Les larmes coulaient rapidement le long des joues de la pauvre Jo, et elle étendit la main dans le vide d'une manière désespérée, comme si elle était dans les ténèbres sans pouvoir en sortir. Laurie prit sa main et lui dit, aussi bien qu'il put, d'une voix dont il ne pouvait pas maîtriser l'émotion :
« Je suis ici, appuyez-vous sur moi, Jo, ma chérie ; ne suis-je pas un frère pour vous toutes ? »
Elle ne pouvait pas parler, mais elle « s'appuya » sur lui, et la pression d'une main amie la consola un peu. Laurie aurait bien voulu trouver à lui dire quelques paroles vraiment consolantes ; mais, désolé lui-même, aucun mot fortifiant ne lui venait à l'esprit, et il resta silencieux en caressant la tête baissée de son amie, comme sa mère avait coutume de le faire.

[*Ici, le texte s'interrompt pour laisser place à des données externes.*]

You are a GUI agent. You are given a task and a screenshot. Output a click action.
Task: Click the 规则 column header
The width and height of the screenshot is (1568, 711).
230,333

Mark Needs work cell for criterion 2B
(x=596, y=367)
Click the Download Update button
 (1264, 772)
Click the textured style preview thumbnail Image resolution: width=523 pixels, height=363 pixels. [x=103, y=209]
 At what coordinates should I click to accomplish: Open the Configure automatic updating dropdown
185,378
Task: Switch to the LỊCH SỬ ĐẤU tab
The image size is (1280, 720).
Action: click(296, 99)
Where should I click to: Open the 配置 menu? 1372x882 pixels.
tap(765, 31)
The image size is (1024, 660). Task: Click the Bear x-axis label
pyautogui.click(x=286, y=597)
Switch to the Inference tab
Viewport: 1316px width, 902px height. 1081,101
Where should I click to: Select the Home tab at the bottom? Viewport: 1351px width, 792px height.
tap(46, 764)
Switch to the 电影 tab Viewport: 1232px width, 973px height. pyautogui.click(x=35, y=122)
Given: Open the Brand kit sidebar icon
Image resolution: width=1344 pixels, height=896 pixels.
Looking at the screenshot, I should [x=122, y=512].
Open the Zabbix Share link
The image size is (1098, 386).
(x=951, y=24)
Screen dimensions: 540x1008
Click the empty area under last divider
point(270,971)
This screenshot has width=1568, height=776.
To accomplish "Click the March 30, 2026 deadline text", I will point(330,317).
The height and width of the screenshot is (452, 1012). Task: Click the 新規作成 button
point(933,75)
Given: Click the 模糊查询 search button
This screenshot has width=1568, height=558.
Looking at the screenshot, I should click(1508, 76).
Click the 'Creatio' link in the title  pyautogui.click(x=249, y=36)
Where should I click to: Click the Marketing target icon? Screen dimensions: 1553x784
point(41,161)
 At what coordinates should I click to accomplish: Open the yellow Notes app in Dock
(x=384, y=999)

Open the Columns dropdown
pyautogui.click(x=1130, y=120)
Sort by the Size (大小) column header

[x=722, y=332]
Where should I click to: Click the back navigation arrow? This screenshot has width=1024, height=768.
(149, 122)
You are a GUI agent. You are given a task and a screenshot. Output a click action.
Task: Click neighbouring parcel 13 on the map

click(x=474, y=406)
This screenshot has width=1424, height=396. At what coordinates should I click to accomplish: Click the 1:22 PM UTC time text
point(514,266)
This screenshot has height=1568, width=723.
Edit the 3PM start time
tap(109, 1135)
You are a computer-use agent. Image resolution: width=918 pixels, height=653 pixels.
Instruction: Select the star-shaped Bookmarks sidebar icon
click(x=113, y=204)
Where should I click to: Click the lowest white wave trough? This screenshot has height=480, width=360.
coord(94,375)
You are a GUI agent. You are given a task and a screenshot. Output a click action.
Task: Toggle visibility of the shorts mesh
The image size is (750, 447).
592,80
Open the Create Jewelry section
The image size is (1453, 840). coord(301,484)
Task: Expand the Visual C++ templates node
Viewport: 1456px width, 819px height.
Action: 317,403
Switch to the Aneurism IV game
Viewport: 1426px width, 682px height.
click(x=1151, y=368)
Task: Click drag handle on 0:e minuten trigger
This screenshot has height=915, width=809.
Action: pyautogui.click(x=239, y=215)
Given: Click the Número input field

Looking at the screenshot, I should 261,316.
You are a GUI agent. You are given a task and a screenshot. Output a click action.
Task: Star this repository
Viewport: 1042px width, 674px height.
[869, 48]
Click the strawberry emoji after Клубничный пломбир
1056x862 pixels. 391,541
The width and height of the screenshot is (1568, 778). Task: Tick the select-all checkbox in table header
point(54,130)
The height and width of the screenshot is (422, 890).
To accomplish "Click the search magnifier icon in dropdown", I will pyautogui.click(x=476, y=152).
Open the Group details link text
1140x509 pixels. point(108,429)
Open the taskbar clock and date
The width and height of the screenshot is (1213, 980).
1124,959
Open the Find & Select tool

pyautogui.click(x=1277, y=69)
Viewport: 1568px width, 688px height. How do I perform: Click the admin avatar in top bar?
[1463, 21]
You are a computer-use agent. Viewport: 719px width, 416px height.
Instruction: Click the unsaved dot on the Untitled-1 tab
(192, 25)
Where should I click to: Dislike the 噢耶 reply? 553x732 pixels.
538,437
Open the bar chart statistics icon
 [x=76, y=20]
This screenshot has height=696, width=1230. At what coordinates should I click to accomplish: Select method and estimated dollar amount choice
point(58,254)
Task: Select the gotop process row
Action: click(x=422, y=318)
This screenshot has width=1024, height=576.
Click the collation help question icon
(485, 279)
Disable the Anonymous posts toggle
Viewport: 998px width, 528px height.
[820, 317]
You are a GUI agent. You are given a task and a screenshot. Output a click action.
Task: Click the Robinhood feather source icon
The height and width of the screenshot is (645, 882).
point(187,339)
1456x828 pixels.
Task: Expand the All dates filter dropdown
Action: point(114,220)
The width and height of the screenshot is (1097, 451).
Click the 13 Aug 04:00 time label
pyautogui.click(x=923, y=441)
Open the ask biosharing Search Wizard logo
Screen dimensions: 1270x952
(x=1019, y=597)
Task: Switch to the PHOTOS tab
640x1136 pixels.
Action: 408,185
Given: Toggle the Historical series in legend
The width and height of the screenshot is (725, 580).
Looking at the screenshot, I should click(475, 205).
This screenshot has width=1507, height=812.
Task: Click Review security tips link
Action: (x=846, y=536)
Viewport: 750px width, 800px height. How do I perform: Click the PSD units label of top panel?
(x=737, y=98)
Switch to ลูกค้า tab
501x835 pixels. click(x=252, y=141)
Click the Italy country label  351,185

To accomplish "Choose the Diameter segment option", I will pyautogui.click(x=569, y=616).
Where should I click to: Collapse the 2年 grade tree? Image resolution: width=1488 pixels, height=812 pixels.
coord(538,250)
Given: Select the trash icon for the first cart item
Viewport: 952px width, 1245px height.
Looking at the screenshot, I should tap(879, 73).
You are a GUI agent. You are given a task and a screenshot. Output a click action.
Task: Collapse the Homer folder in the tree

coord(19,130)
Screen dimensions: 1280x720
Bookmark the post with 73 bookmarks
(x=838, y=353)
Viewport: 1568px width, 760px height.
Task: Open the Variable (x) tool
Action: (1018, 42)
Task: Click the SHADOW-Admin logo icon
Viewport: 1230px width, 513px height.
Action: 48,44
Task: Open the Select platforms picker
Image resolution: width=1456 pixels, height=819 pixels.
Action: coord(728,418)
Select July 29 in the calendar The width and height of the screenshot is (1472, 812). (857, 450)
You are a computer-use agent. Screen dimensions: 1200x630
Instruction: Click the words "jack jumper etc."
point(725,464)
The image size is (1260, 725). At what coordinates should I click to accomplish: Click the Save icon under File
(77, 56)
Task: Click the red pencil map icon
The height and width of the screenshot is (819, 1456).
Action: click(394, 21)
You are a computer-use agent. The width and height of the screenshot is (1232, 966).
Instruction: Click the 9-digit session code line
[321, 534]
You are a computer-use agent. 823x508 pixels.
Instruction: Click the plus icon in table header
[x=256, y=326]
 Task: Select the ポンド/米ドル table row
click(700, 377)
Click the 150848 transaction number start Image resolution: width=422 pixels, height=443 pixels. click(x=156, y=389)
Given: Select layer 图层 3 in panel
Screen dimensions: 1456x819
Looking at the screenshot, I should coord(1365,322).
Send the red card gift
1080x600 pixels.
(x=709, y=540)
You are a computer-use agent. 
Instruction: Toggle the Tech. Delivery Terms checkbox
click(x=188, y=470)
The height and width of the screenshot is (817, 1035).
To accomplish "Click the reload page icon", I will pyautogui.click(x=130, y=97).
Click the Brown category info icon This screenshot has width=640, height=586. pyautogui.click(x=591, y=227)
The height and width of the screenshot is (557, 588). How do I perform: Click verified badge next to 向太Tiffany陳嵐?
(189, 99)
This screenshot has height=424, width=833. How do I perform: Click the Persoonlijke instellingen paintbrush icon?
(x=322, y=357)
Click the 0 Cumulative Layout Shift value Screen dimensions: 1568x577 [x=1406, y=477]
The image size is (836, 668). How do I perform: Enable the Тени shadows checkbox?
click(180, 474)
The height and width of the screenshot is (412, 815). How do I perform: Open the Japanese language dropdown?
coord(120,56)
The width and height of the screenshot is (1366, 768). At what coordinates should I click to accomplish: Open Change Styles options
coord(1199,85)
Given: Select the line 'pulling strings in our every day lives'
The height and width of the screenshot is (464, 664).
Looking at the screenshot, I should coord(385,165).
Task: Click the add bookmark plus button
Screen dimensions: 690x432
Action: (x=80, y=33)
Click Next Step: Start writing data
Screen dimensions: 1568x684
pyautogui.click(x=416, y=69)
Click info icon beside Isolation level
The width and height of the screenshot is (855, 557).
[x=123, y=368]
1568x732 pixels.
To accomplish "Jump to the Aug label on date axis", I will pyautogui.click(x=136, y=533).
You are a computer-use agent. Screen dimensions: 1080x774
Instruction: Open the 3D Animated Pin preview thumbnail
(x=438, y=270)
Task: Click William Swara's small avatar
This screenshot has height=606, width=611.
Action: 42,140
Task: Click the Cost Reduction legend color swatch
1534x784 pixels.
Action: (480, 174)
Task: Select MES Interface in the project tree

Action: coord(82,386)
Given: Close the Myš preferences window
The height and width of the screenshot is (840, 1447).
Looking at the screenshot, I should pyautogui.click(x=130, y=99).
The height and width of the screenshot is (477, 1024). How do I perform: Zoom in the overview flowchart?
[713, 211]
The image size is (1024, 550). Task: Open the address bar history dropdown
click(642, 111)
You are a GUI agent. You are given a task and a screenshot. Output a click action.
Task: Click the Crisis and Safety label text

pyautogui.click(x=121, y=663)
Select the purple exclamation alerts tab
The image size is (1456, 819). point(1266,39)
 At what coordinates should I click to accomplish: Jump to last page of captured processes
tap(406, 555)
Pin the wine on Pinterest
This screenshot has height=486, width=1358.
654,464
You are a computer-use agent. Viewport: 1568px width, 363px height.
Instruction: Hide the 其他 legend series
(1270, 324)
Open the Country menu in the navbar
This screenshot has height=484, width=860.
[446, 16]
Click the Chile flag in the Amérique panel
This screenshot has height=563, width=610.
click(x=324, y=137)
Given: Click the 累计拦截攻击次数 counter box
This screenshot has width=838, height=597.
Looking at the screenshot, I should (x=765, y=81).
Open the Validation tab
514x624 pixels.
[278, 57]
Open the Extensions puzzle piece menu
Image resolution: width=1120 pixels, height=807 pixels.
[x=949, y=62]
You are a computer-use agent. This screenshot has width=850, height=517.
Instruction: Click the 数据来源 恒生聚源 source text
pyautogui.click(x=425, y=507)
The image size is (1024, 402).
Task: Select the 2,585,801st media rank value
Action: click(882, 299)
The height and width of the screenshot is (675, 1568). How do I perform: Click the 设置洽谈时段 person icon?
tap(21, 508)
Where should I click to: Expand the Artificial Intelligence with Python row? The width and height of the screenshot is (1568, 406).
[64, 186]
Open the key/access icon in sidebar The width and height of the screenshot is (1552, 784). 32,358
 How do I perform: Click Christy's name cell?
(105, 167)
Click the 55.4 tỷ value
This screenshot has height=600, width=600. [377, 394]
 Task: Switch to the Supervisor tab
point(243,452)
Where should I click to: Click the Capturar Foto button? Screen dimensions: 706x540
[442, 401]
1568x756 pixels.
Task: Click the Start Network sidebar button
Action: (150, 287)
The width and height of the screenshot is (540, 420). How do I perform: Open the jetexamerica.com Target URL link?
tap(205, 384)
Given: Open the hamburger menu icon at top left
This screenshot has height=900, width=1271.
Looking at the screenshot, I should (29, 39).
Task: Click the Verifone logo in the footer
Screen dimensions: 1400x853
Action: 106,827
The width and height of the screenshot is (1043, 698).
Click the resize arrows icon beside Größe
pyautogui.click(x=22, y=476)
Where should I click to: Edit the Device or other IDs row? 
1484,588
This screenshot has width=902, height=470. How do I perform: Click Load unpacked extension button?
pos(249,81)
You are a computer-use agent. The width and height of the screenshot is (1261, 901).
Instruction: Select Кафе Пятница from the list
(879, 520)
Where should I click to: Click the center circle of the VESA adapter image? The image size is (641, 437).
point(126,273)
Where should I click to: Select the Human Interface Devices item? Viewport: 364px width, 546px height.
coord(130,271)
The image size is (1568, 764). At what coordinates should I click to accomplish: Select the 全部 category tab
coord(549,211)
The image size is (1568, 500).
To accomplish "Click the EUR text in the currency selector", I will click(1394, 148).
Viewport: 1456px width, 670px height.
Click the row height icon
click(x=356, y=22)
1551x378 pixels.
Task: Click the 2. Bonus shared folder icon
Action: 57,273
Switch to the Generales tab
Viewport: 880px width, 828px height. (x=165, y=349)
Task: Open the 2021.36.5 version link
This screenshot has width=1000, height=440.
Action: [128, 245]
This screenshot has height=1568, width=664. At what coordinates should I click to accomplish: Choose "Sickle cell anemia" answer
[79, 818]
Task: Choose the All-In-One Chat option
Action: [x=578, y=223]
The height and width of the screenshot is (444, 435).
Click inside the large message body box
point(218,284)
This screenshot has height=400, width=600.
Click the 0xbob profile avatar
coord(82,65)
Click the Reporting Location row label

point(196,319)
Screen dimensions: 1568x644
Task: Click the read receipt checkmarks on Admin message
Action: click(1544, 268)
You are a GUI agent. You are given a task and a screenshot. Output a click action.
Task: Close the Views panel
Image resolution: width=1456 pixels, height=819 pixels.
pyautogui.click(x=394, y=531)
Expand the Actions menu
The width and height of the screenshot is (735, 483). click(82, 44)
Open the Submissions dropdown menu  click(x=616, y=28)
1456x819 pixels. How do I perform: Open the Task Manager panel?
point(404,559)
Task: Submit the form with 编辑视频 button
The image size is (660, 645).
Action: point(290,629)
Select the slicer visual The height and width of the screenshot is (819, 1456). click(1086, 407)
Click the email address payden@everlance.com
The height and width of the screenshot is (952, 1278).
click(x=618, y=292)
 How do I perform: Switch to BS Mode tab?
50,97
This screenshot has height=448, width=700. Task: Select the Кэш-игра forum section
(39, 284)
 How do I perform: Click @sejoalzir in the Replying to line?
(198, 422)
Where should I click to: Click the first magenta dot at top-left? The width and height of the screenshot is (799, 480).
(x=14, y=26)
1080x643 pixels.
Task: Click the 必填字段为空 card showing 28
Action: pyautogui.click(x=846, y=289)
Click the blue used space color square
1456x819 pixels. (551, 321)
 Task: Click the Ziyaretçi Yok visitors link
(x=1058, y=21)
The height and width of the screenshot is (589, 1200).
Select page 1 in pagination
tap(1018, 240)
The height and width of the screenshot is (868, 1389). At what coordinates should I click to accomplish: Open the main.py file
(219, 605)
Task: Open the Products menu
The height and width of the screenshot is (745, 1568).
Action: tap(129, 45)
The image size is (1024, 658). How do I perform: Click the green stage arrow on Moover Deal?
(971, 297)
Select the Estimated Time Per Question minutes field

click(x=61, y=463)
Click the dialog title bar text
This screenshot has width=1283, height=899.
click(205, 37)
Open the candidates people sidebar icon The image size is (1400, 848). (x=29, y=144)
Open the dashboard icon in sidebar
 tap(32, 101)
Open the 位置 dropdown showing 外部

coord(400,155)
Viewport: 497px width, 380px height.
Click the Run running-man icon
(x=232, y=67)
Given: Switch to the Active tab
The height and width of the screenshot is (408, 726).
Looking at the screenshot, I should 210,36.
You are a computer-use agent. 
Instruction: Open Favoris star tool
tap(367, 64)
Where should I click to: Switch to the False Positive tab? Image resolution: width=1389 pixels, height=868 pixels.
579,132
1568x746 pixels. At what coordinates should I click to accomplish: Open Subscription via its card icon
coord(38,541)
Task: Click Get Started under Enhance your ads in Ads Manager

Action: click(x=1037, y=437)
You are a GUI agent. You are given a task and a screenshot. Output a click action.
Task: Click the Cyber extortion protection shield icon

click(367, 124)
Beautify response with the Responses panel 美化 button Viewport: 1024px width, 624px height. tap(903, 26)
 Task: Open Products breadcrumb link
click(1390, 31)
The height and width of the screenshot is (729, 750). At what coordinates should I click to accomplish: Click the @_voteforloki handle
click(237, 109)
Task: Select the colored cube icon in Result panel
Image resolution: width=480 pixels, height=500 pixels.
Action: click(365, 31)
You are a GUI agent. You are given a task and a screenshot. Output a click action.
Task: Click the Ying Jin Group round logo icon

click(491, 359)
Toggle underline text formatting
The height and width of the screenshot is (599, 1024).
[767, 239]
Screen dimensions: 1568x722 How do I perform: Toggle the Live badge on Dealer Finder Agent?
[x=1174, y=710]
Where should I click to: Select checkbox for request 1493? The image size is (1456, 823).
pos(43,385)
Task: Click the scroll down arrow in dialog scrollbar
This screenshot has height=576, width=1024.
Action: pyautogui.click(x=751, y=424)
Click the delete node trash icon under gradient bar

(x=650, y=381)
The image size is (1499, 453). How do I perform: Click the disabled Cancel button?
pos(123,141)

Jo comprit cette sympathie muette. Elle essuya bientôt les larmes qui l'avaient un peu soulagée, et releva la tête d'un air reconnaissant.
« Merci, Laurie, je veux être plus forte maintenant.
– Jo, votre mère sera bientôt de retour, et alors tout ira mieux.
– Chère maman, quel retour ! Pourvu que la santé du père se raffermisse et que mère ait pu le quitter sans dommage pour lui.
Oh ! mon Dieu, on dirait que toutes les douleurs possibles se sont réunies pour tomber sur nous. »
Et Jo, cachant sa tête avec son bras, pleura encore avec désespoir. Jusqu'alors, elle avait été très ferme.
« Jo, dit Laurie, je ne peux pas croire que Dieu veuille nous prendre Beth maintenant.
– Beth est du ciel plus que de la terre, s'écria Jo. Sa place est avec les anges, et non avec des créatures imparfaites comme nous.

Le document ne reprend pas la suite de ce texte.